The shock rock pioneer continues to rattle the cages of those who guard the status quo — surprising fans and exuding danger at every turn, like a Tobe Hooper horror film classic — even in an era where watching the nightly newscast is rife with heinous imagery.

‘Too Close for Comfort’

Alice Cooper launched his “Too Close for Comfort” North American tour in Niagara Falls on July 30.

With giant video screens blending real-time live action with pre-recorded vignettes — offering a panoramic glimpse into a macabre world — Cooper brings his distinctive brand of rock ‘n’ roll psycho-drama to fans both young and old.
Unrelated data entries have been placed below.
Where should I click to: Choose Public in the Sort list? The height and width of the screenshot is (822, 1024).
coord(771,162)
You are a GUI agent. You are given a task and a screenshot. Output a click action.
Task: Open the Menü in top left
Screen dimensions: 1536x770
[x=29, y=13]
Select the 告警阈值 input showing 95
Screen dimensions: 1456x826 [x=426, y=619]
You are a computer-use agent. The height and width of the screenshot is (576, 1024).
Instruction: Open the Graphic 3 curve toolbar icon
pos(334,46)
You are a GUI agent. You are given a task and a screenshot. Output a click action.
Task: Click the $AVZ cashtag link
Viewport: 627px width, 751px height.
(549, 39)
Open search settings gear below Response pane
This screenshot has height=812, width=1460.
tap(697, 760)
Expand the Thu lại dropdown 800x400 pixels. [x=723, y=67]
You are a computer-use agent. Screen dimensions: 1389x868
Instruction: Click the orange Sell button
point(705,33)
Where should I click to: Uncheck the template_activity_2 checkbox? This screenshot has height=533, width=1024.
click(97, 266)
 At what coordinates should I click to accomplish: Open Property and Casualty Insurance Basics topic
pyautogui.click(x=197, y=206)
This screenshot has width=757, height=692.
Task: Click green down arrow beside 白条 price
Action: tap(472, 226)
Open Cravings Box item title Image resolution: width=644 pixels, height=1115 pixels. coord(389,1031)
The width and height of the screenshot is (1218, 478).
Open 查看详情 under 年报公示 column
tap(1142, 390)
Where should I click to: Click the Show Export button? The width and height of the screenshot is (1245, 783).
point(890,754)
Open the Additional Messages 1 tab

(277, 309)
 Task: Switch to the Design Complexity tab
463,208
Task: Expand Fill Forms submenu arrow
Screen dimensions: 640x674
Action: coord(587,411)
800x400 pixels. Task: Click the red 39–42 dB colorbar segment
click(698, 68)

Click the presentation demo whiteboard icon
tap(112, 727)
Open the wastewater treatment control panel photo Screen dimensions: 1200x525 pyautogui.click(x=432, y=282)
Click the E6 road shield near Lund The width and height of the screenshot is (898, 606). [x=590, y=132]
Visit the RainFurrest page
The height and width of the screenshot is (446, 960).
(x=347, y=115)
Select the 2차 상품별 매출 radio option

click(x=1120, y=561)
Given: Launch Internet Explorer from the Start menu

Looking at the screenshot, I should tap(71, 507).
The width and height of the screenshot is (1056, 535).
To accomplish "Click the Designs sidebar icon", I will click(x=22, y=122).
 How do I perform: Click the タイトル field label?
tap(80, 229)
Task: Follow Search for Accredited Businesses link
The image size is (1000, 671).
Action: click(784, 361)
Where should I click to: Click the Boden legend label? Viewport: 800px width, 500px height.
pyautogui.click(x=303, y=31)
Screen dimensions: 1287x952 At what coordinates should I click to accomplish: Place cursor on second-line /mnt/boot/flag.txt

Expect spectacle — snakes, guillotines, monsters, and more — and a setlist drawn from one the greatest catalogs in rock history.

Cooper is accompanied by his long-running band: guitarists Nita Strauss, Ryan Roxie, and Tommy Henriksen, bassist Chuck Garric, and drummer Glen Sobel.

“Rock ’n’ roll should be made by outlaws,” Cooper concluded. “Gene Simmons of Kiss is always saying rock is dead. Maybe it isn’t what it used to be, but rock is now where it should be. No longer invited to the party, it is looking through the window.”

“Now we’re the outsiders.”

“A little bit of anger, a little bit of ‘I don’t care what you think’ attitude. That’s what made Alice Cooper. And that’s what will make the next great rock ‘n’ roll band,” he said.